Gdy pierwszy coś klei, to drugi nań czyha,
Dziś tak prosperuje współczesna liryka.

Za nami klasyczne poręby, ballado,
Przed tylko ten ekran, i plazma, i stado,

Z tuzinem Adamów tysiące Słowackich,
W gęstwinie gramoty majstrują zasadzki.

Zejdź z drzewa, a nawet - zapomnij o drzewach.
Co pismak wyskrobie, ty cienko wyśpiewasz.

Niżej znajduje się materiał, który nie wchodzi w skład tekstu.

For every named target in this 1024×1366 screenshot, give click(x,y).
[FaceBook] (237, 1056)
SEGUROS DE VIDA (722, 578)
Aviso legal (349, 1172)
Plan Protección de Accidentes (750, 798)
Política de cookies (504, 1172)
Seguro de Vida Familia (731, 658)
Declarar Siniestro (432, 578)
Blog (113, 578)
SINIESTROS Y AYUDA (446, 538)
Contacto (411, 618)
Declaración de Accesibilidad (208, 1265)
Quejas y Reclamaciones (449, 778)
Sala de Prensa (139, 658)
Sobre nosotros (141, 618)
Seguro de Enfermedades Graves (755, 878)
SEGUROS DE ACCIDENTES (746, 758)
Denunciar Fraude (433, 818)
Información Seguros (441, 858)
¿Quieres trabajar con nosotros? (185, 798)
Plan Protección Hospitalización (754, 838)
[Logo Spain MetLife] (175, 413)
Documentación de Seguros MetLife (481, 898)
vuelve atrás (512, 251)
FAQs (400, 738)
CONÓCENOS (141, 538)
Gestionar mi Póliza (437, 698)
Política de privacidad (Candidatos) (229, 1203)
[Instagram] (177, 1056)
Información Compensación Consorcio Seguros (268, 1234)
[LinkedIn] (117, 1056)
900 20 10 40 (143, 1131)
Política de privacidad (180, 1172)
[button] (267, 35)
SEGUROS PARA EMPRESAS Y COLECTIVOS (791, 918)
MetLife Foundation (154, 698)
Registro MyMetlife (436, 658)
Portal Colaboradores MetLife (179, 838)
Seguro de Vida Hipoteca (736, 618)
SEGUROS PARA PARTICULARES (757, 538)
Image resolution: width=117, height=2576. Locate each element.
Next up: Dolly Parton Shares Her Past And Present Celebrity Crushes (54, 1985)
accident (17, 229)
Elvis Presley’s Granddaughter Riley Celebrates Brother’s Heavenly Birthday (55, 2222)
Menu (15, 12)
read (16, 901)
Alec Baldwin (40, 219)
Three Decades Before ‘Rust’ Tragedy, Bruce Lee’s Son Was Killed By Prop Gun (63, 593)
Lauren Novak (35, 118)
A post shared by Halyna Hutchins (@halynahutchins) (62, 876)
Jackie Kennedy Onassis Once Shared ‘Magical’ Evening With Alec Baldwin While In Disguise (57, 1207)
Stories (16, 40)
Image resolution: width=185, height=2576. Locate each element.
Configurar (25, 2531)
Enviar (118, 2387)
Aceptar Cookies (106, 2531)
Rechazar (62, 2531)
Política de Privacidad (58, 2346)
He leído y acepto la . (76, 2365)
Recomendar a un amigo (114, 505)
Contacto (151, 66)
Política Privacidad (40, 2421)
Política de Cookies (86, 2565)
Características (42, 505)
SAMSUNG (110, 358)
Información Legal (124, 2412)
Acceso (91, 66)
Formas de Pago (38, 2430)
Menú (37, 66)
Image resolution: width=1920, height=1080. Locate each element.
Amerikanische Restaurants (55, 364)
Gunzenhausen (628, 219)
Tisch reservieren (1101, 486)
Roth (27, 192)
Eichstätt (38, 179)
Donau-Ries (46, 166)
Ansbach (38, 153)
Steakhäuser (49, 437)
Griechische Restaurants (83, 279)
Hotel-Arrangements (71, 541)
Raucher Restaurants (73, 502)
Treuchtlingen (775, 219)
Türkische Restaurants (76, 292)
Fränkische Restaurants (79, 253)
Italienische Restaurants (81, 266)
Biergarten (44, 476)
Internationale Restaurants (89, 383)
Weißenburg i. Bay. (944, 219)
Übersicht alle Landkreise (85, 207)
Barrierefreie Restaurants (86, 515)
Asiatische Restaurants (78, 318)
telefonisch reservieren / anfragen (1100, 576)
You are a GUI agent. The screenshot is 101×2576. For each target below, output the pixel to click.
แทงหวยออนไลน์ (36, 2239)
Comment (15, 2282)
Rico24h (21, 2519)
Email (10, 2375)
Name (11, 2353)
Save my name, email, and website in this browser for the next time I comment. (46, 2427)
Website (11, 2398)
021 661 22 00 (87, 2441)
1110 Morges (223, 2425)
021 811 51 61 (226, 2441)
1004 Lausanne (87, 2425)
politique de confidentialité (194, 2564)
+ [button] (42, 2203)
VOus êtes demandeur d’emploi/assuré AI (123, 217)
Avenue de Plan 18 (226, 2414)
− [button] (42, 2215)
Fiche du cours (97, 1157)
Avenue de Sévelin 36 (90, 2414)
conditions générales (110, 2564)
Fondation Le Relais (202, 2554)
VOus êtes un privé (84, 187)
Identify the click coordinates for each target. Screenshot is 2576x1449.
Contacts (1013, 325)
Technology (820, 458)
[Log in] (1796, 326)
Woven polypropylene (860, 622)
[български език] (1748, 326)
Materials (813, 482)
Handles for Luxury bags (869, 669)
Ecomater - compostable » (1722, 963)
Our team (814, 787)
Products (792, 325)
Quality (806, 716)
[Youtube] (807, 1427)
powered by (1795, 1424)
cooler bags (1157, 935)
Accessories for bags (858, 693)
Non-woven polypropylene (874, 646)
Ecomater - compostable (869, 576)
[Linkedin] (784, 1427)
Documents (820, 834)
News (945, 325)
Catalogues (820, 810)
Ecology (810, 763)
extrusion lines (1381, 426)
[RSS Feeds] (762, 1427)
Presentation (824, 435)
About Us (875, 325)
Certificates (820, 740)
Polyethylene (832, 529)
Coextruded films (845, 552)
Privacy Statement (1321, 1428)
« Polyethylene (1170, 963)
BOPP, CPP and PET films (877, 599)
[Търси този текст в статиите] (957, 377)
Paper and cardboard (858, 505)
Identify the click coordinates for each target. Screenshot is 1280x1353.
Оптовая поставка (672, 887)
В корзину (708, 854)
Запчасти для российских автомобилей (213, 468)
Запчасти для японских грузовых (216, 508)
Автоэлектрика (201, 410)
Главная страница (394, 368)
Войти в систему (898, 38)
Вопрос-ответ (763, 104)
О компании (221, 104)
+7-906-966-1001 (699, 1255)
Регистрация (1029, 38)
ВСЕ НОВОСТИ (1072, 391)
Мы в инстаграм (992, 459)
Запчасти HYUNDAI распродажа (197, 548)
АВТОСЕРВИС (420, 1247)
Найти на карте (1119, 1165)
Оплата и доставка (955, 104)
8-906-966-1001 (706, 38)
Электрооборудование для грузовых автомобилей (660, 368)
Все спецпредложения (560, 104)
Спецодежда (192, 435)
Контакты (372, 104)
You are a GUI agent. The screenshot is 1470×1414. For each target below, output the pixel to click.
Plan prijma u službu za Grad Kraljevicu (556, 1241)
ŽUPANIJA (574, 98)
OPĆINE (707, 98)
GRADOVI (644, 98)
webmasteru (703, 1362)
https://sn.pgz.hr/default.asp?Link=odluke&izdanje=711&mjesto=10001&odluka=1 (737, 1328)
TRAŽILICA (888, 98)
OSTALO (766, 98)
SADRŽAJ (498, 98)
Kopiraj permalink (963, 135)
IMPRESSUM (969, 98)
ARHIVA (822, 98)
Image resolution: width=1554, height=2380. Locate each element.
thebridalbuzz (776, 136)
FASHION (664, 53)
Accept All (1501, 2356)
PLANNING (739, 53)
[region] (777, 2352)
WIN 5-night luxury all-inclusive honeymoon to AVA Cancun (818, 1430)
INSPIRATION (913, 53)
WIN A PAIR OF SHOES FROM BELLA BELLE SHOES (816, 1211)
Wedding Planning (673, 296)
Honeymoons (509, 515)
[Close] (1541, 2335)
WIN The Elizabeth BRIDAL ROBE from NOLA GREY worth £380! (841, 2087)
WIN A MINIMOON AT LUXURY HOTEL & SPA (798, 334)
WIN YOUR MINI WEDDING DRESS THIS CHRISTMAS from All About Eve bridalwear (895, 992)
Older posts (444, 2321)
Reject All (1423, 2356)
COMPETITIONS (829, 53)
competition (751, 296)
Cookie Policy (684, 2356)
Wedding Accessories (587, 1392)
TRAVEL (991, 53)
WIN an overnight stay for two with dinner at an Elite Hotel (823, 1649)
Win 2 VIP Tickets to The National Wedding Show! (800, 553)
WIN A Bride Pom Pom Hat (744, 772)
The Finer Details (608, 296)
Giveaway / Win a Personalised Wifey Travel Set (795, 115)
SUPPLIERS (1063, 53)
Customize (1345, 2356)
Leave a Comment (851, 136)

Bez dumki z zadumą, bez nutki z kantyczek
Jesteśmy produktem w zwyczajnej fabryce.



Mentliczek pentliczek, kręciołek z supłami,
W przestrzeni stoliczek, notesik z kartkami,

Na kartkach literki, z literek huk słowa,
A między słowami robaczek się schował.

Kto czytał zabłądził, i musi od nowa.
Kto musieć się zmuszał - być może sfiksował.